When Sir Edmund Hillary and the Sherpa, Tensing, reached the actual summit of Everest on May 29, 1953, their magnificent personal efforts were crowned with success which was due, all insist, to the team as a whole. Each member of it, transport officer and climber, had to play, and did play, his essential part in the outcome, and it is to the whole membership of the twelve-man team that congratulations are due. They were all well-known climbers though none of the famous Everest names of the past were present.

Some of Hunt's diary printed in the British Alpine Journal, gives a more graphic and less understated account than his book.

The question had been: Should Everest be climbed in a holiday spirit, by a small party of friends, unemcumbered by scientists?
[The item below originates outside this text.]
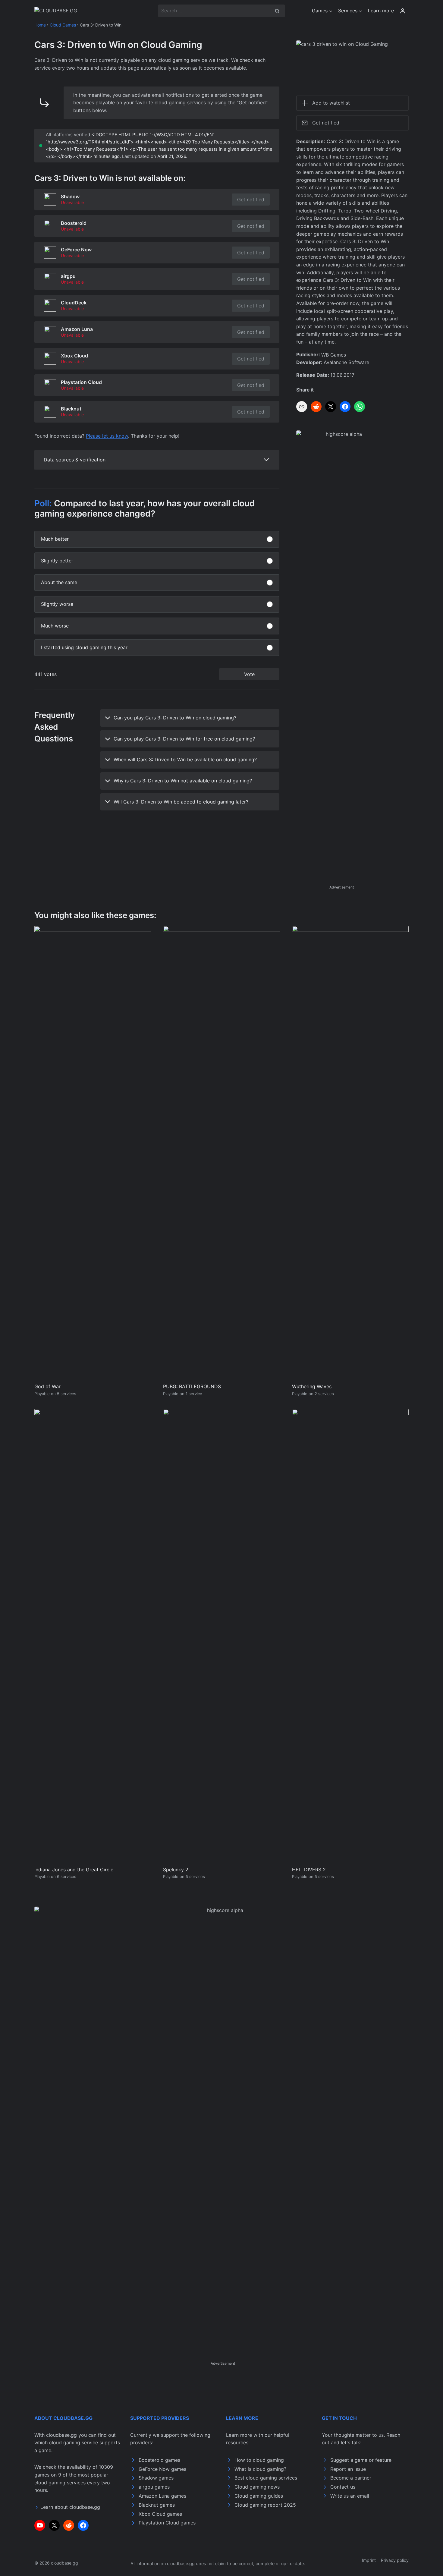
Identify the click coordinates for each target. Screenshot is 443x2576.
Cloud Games (63, 24)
This was Eric Shipton's view. Or should it be a problem to be solved by military planning and methods? Sir John Hunt's book is a vindication of this latter method.

Hunt's confession of greed is of interest. He had found a can of fish in some Swiss debris left by their earlier expedition. Hunt writes: "It is an interesting commentary on appetite and animal instincts at 26,000 feet — and a fact I mention not without certain feelings of shame - that I was unsocial enough to conceal a small tin of fish from my companions. I took it into the little 'blister' tent and emptied the tin myself."

Modesty is the keynote of the book, which, from notes and diaries, was written in thirty days! The party got on well with one another and in four months there were no angry words. It might be remembered that Bourdillion and Evans had reached 28,700 feet two days before, and had to come back owing to lack of oxygen, and that Hillary and Tensing, were actually the second assault party.

This is a really fine book, and with it might be read, if the reader is sufficiently interested, W.H. Murray's recent book, The Story of Everest, which tells of all eleven British attempts from 1921 on. It is now agreed that Mallory and Irvine lost their lives ascending, and that they did not reach the top, a conclusion that Smythe and his party reached in 1933.